• **TEXT**
Smartphone addiction is already the subject of a vast amount of scientific literature. Smartphone use can lead to a behavioral addiction that proves problematic when it causes deleterious effects for its user (Gentina & Rowe, 2020). Although these negative consequences do not always result in severe physiological effects like other substance addictions (Panova & Carbonell, 2018), smartphone addiction can manifest itself in other symptoms or states (Yu & Sussmann, 2020). These may range from problematic compulsive use to severe addiction (Vaghefi et al., 2017; Vaghefi et al., 2022). Apart from the degree of dependency of the behavior, use becomes problematic insofar as it leads to increased risks of accidents (driving a vehicle), health risks (not wearing wired headphones, but a wireless earpiece or worse holding the smartphone up to one’s ear), or uncontrolled spending (Bianchi & Phillipps, 2005).
In the current study, problematic smartphone dependency (PSD) is characterized by compulsive-obsessive behavior accompanied by a loss of control in its use, conflicts with others or an inability to fulfill one’s obligations (Gentina & Rowe, 2020) . It is not a pathology. Thus, it is not an addiction in the psychiatric sense because it does not affect the body of the sufferer, is not stable over time, and can disappear quickly.
The literature on smartphone addiction and dependency has focused on young people because of the ease of constituting study samples from this population and their intense use of social networks (Gentina & Rowe, 2020). Unfortunately, there are few studies on adult populations, especially among workers. On the one hand, working adults may be protected from PSD by their activities at work. When focused on the tasks at hand, workers are distracted from compulsive use of their smartphones (whether compulsive use is linked to the phone as a “fetish” object or the multiple applications that offer an escape from the routine of daily life). On the other hand, the few studies on smartphone addiction among workers show that the perception of the benefits of smartphone use at work can turn into an addiction and, in turn, become counterproductive (Li & Lin, 2019).

Stored data entries
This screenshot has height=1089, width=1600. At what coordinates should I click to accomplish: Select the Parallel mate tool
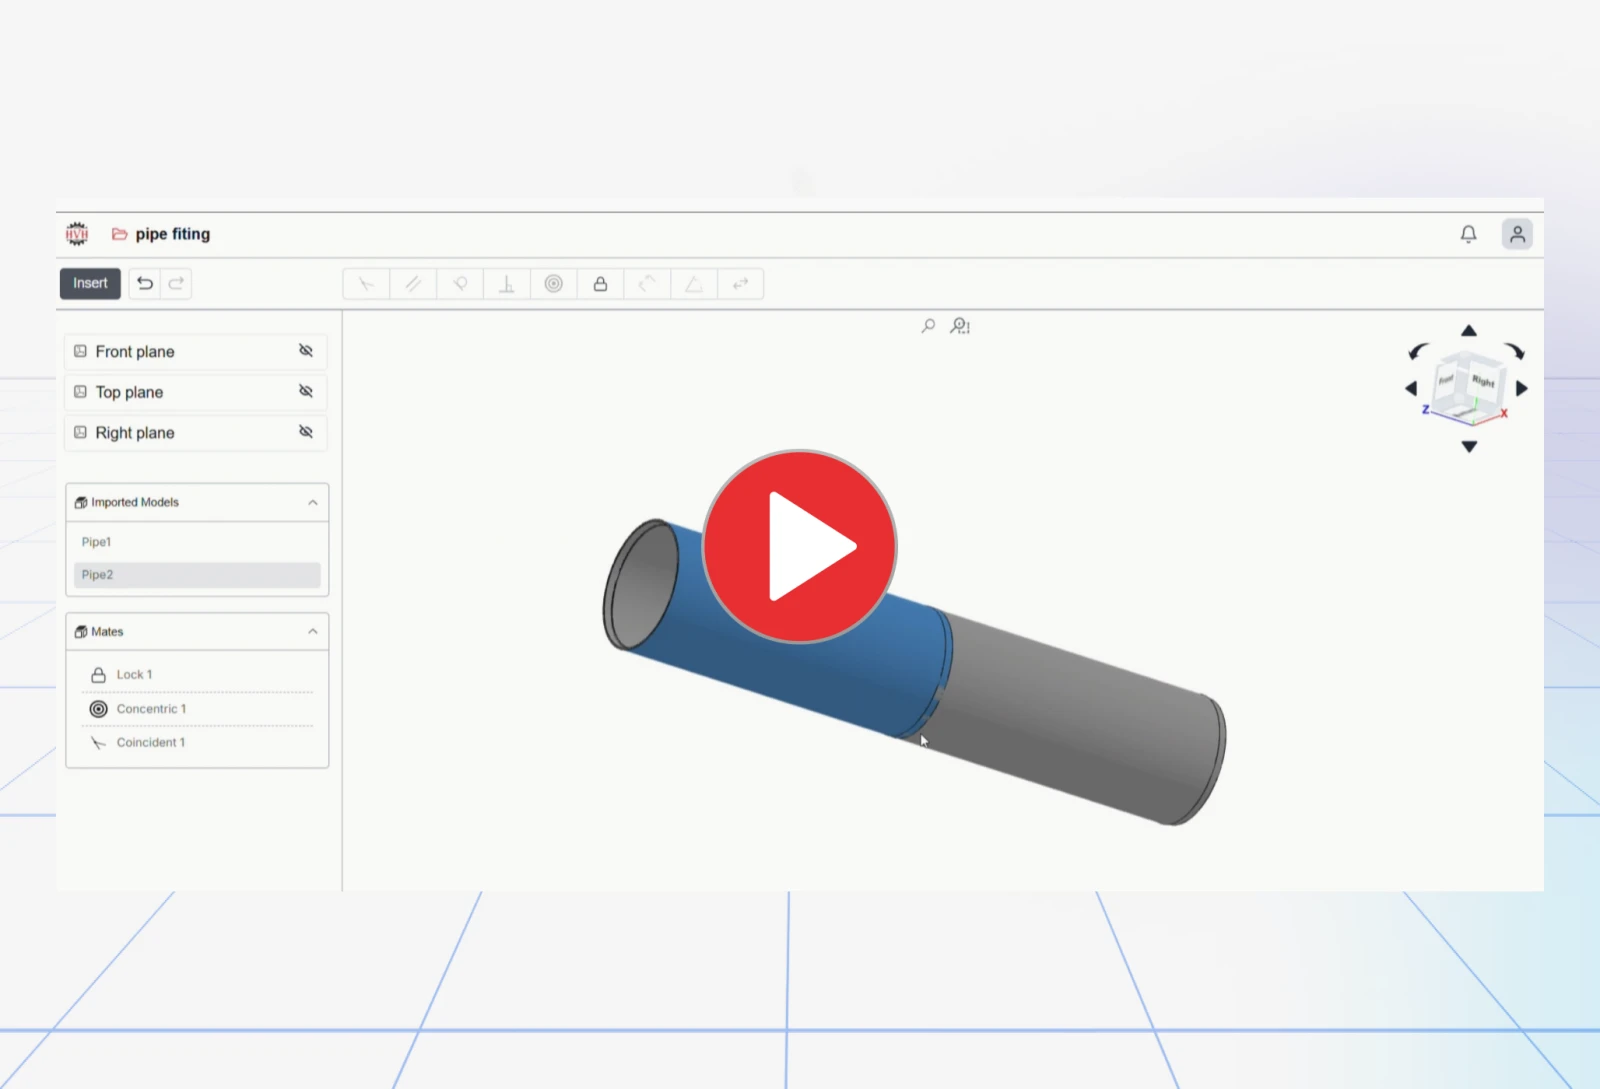(x=413, y=284)
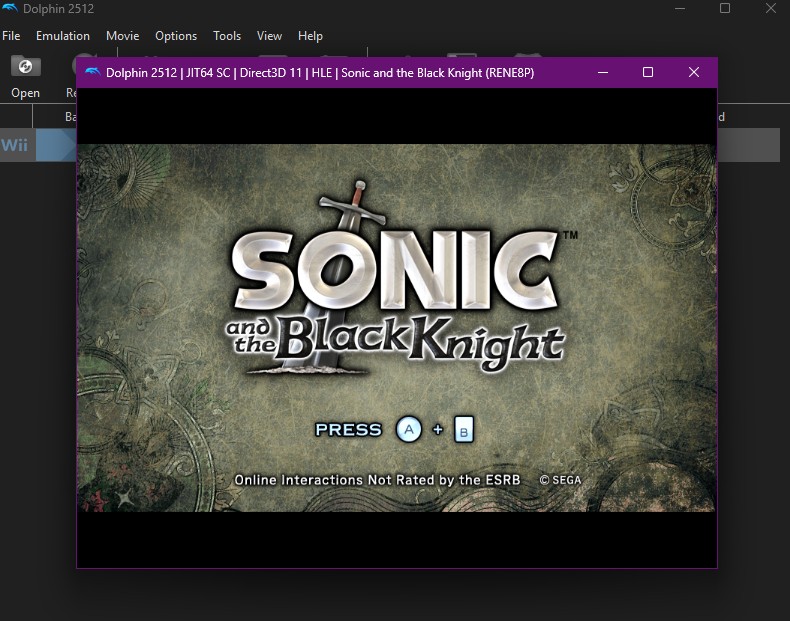
Task: Click the Dolphin logo in game window title bar
Action: point(93,72)
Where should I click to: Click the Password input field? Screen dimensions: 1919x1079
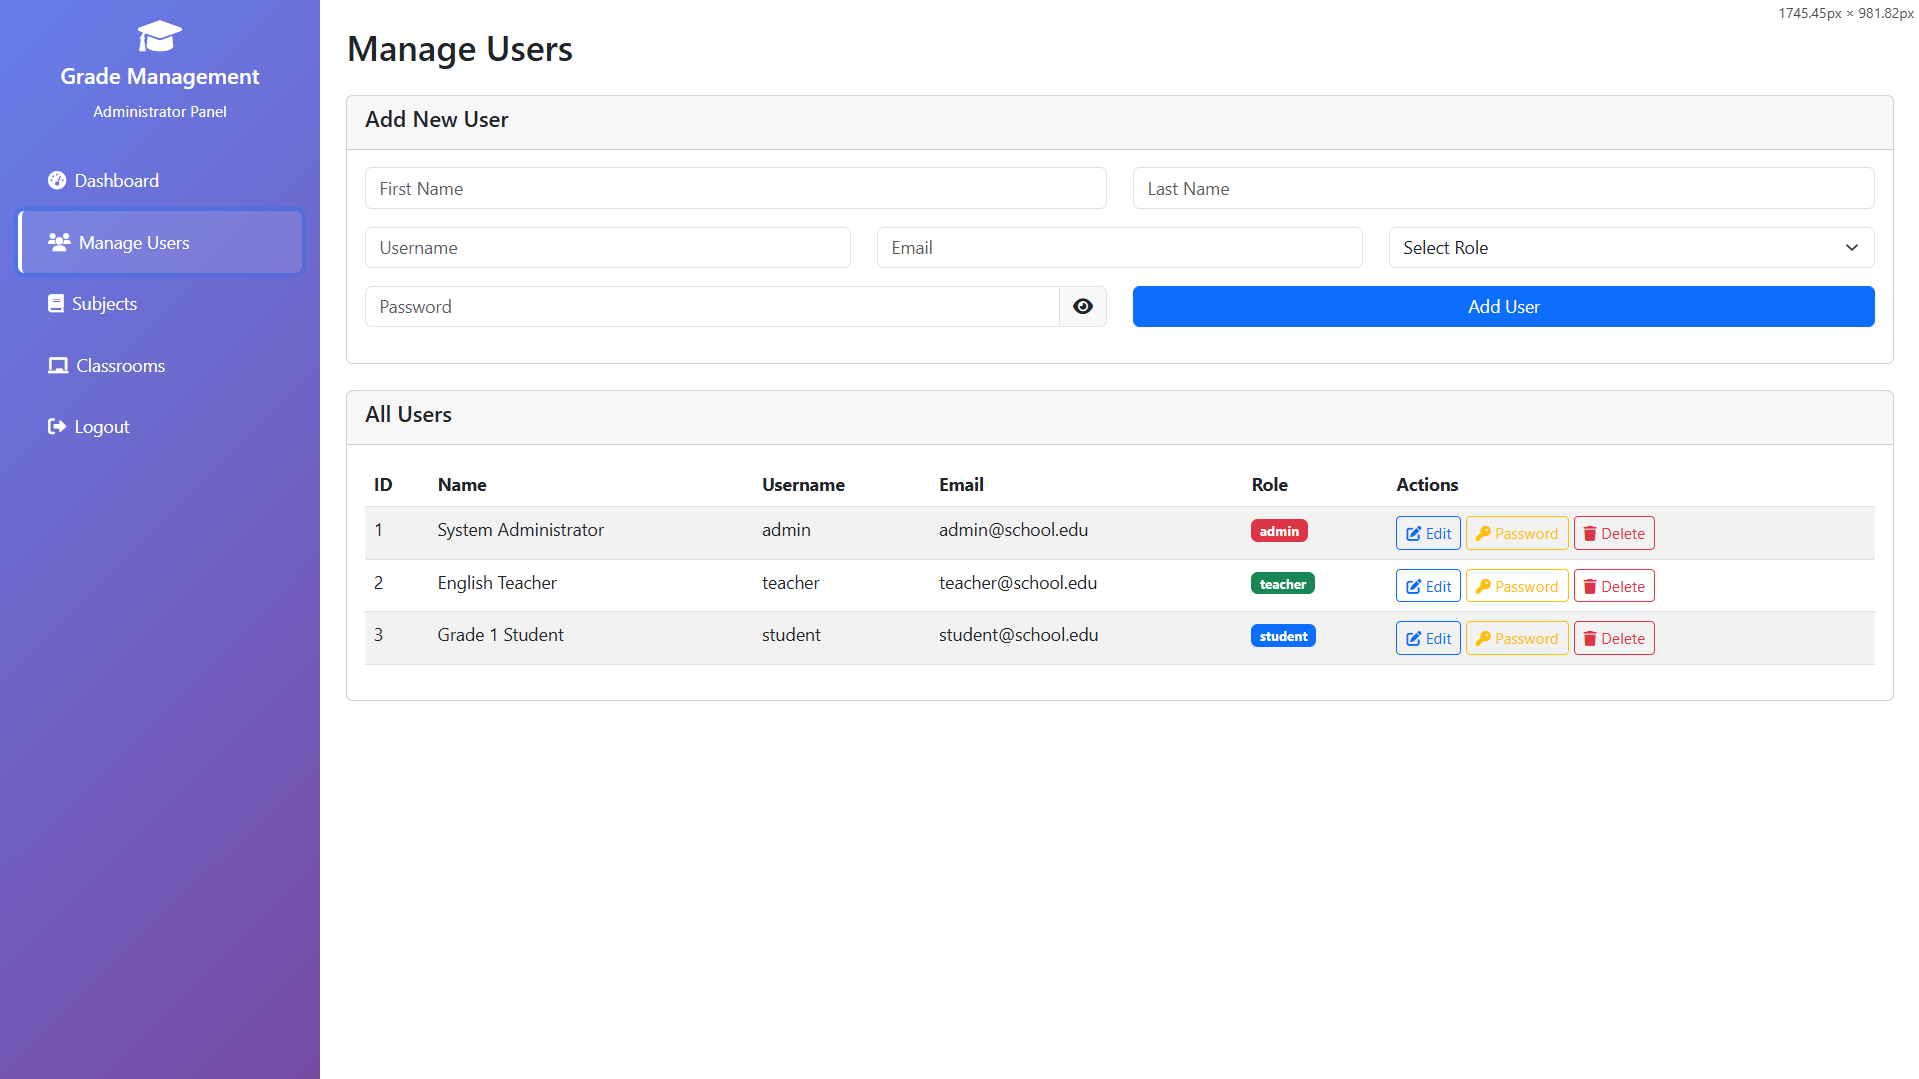[711, 307]
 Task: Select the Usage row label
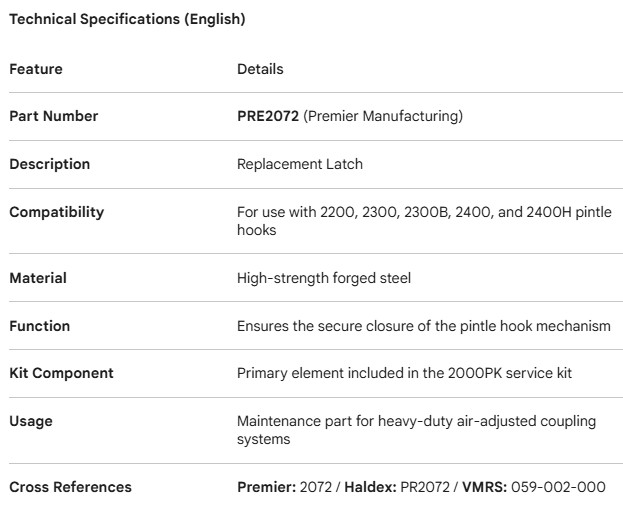click(x=31, y=421)
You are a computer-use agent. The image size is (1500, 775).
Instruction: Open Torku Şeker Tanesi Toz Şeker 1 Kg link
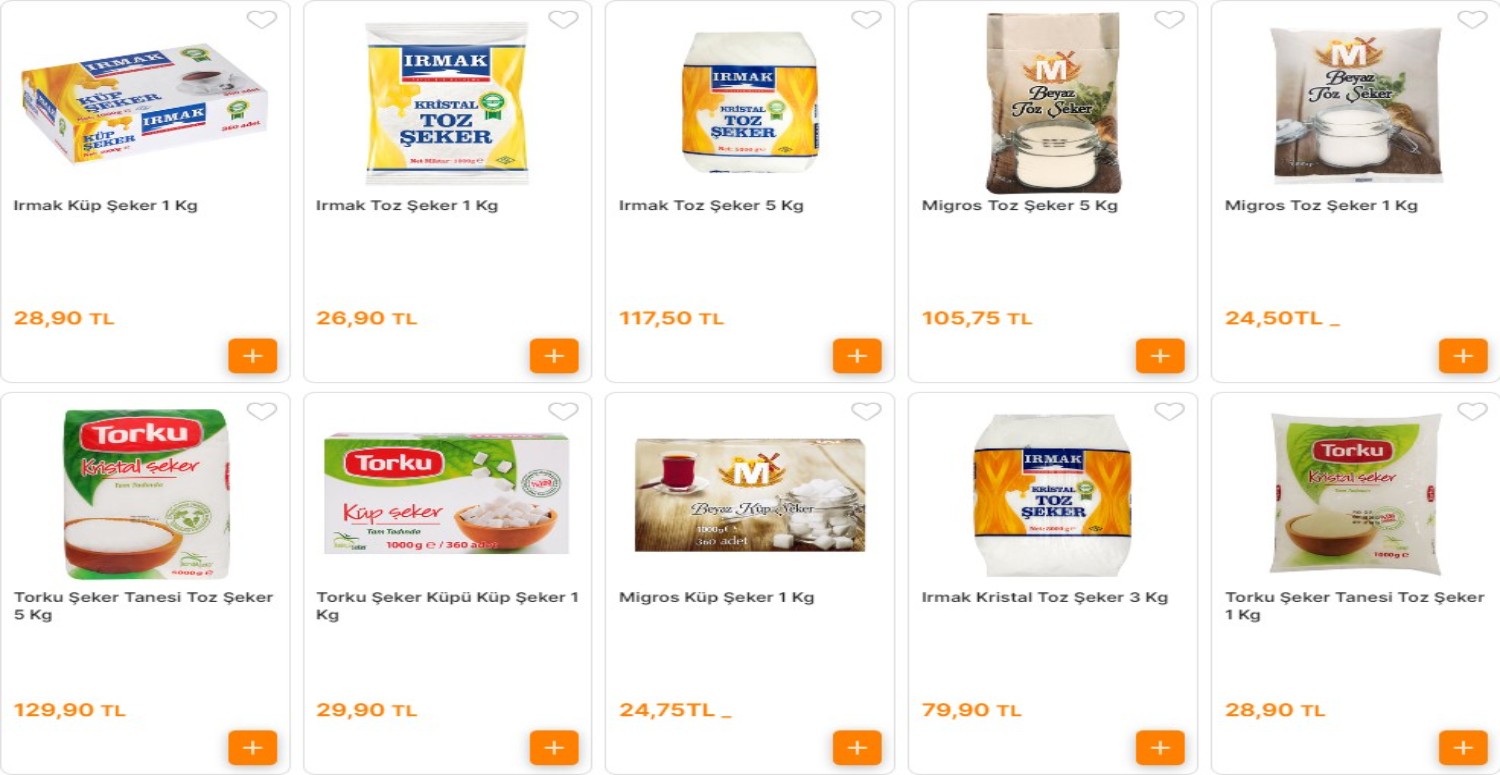click(1354, 605)
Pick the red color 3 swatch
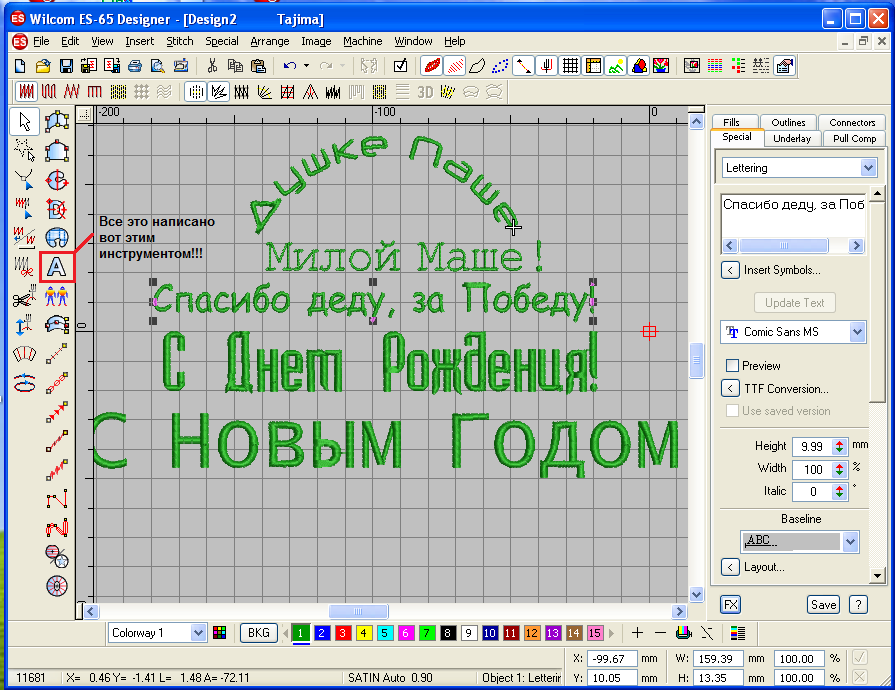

• **WHAT IS NEEDED**
Resume the text on problematic smartphone dependency from the point at which it stops.

• **ANSWER TO THIS TASK**
The smartphone can be considered a Swiss army knife by ambitious and organized executives who aim to improve productivity. It allows them to handle e-mails and offers numerous applications for business (Barkhuus & Polichar, 2011). It can, thus, be tuned for work and serve as a personal information systems (PIS) (Baskerville, 2011). Adapted in this way, the smartphone makes it possible to follow one’s workflow at any time, in any place, and without the encumbrance of a laptop.
For people who are passionate about their work, smartphones and the development of a PIS are not without risks. If an individual has difficulties regulating their behaviors, working life can encroach on time devoted to private life. This will result in work-family conflicts (Qi et al., 2017). Moreover, it may turn work enjoyment into work addiction, fostering dependency on the smartphone itself. Luckily, some personality traits contribute to a better capacity for self-regulation. Dispositional mindfulness – the “receptive attention to and awareness of present events and experience” (Brown et al., 2007, p. 212) – has been found to be a positive trait-based variable that alleviates automatic or compulsive behaviors (Daniel et al., 2022a).